Father Donald Senior, CP

Oct. 9: 28th Sunday in Ordinary Time

Wednesday, October 5, 2022

A new lease on life

2 Kgs 5:14-17; Ps 98:1, 2-3, 3-4; 2 Tm 2:8-13; Lk 17:11-19

The Scriptures for this Sunday remind us how taboo leprosy was in the Bible. When reading the symptoms of leprosy described in detail in Leviticus 13, medical experts today suggest the disease was most likely a skin disease, perhaps an intense form of psoriasis, rather than Hanson’s disease or what is considered leprosy today.

No matter what the actual physical ailment was, it took on a highly symbolic role in the Bible, a meaning that still lingers today. Once people were diagnosed with leprosy they were treated as the “living dead” — forced out of their villages, their homes destroyed, condemned to a life of isolation, having to call out at the approach of any other person, “unclean, unclean.”

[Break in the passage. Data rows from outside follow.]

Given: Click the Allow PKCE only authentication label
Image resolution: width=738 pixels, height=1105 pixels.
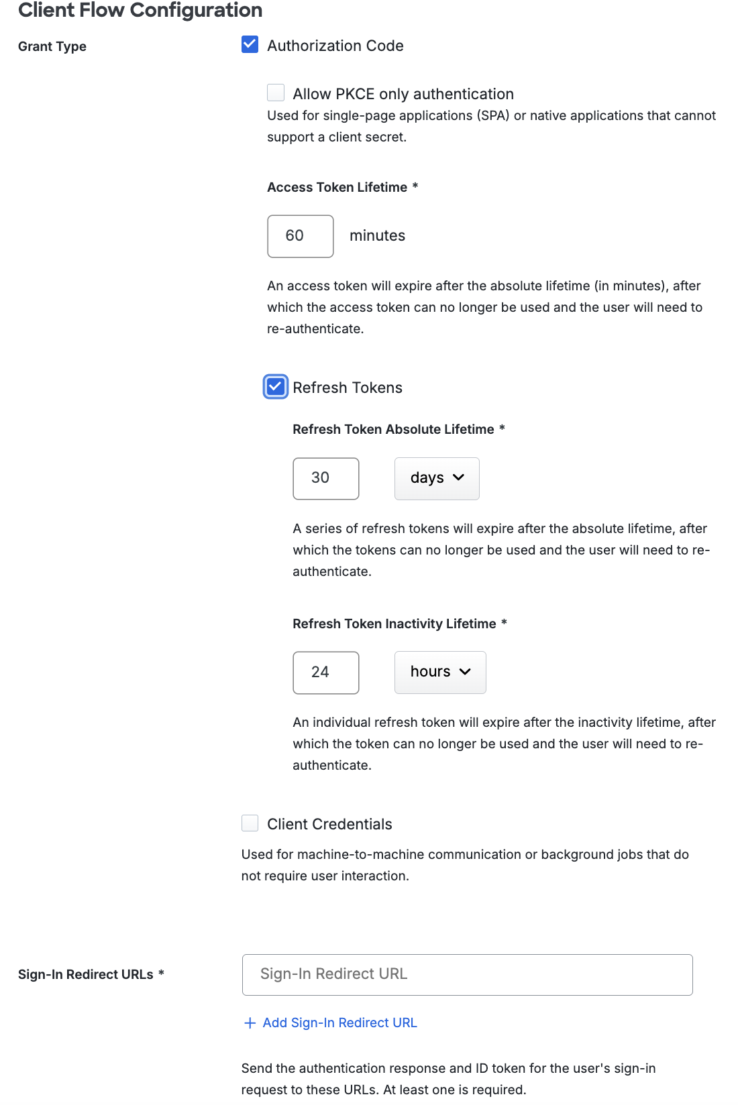Looking at the screenshot, I should coord(402,93).
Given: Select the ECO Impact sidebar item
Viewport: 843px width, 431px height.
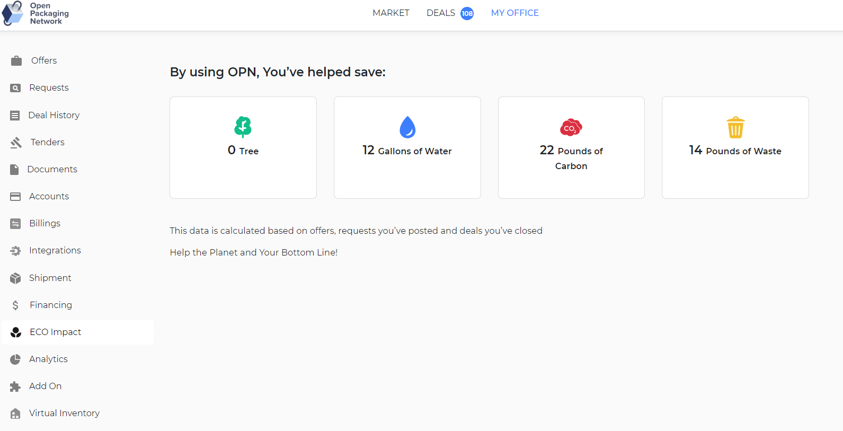Looking at the screenshot, I should [x=55, y=332].
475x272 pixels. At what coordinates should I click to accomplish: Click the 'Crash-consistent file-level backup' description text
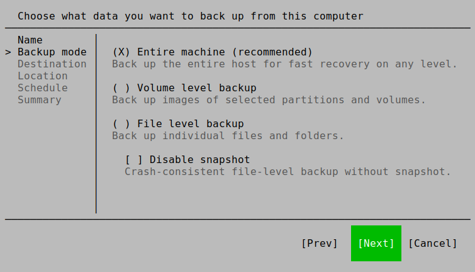[x=288, y=171]
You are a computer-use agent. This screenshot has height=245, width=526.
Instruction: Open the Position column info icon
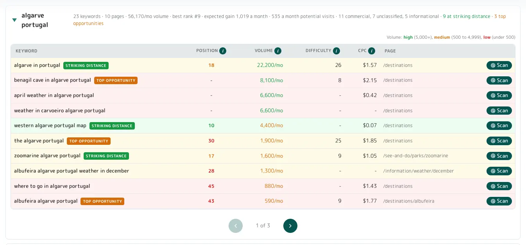(x=223, y=51)
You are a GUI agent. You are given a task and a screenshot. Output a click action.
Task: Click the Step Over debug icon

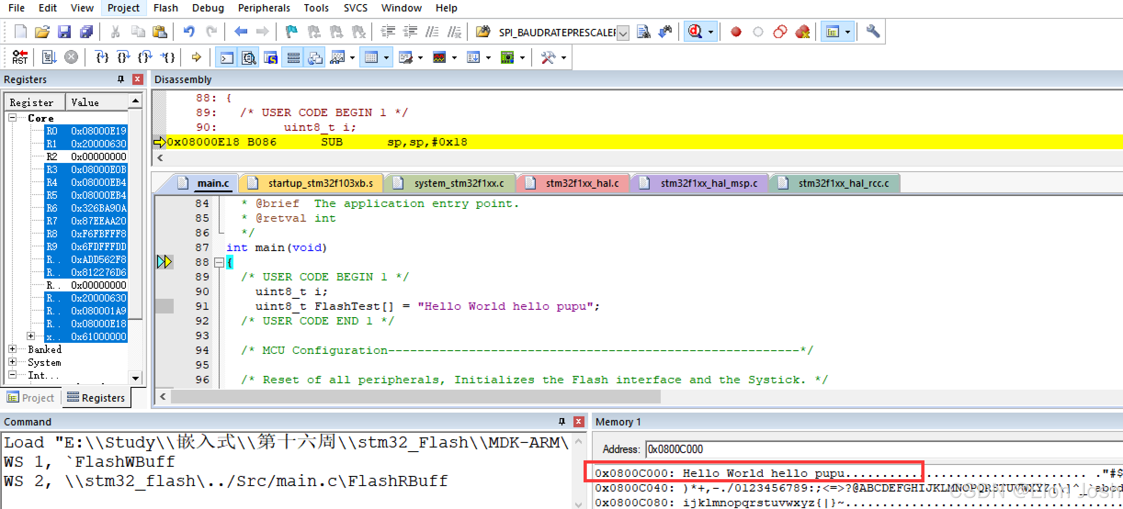(x=123, y=57)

The person cursed to suffer from leprosy was treated as if already in the realm of the dead. No wonder that the Gospels portray Jesus’ dramatic encounters with lepers as the most powerful expressions of his healing power. Restoring a leper to health was equivalent to bringing a person back to life.

In today’s readings, we have two dramatic stories of lepers being healed. The first is a marvelous and ironic story from the Second Book of Kings. We meet Naaman, a great commander of the Aramean (present-day Syria) king’s army, who has contracted leprosy. When he learns that the Israelite prophet Elisha has healing power, he decides to enlist this healer to cure his disease.

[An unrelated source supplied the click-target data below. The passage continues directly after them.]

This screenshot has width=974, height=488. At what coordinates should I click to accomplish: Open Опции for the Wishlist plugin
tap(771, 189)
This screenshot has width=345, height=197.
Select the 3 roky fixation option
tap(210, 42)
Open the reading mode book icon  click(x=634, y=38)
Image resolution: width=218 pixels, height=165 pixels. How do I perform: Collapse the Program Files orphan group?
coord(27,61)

The story depicts Naaman as a haughty man who sends many lavish gifts ahead of his arrival to impress the prophet. Naaman expects treatment worthy of his high status upon meeting the prophet. However, the prophet Elisha refuses to come out of his house to greet the great man and, instead, tells him to go and wash in the Jordan river. Naaman is angered at such a reception and rejects such a means of being cured — there are far better rivers in Damascus, he sniffs.

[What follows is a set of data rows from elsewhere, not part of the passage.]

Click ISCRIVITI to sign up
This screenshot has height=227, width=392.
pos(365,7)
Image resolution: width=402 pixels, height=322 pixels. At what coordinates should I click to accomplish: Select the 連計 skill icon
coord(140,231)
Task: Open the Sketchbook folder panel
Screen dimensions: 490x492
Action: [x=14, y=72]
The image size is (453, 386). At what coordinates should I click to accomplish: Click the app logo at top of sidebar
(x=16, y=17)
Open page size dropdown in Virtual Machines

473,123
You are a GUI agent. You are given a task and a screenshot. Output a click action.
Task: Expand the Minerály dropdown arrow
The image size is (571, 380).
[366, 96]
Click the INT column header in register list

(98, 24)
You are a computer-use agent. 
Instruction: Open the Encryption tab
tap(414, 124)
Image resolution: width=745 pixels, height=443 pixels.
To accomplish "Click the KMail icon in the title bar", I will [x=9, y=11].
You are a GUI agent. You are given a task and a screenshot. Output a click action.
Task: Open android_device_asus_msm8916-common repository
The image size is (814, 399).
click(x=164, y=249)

But his servants beg him to give it a try, which he ultimately does and to his amazement he is cured. He returns to Elisha and wants to lavish gifts on him, but the prophet refuses.

Finally, Naaman realizes that the power of the God of Israel working through the prophet has healed him and he asks the prophet’s forgiveness for his arrogance. “Go in peace,” Elisha tells him as he returns to his homeland.

In today’s Gospel selection, we have a story with enticing parallels to the account in 2 Kings. As Jesus travels through Samaria (the setting, by the way, for the story of Elisha and Naaman), 10 lepers “stand at a distance” and implore Jesus to heal them: “Jesus, Master! Have pity on us!”

Jesus tells them to go and show themselves to the priests because the regulations in Leviticus state that only the priests can determine if a leper is cured. On the way, they discover they are healed. Life was given back to them through the power of Jesus.

As in the story of Elisha and Naaman, there is more here than a focus on healing. Naaman the Syrian struggled with how to respond properly to God’s gift of life but finally realized his need for gratitude. So, too, in Luke’s account only one leper — a Samaritan, like Naaman, an outsider — realizes the incredible gift of life he has received, and returns, “glorifying God in a loud voice; and he fell at the feet of Jesus and thanked him.” Jesus’ question hangs in the air: “Ten were cleansed, were they not? Where are the other nine?”

The Scriptures this Sunday focus on the experience of being healed, of receiving a new lease on life and of the need to thank God the for gift of life. A lot of things command our attention — struggling to make ends meet, concerns about our children or our own health, absorption in sports or politics, the din of everyday life. But the sheer gift of life — and the risen Christ’s promise of life without end — should awaken in us a deep sense of gratitude for God’s unconditional love for us and our world.

This Scripture reflection is reprinted from the Oct. 13, 2019, issue.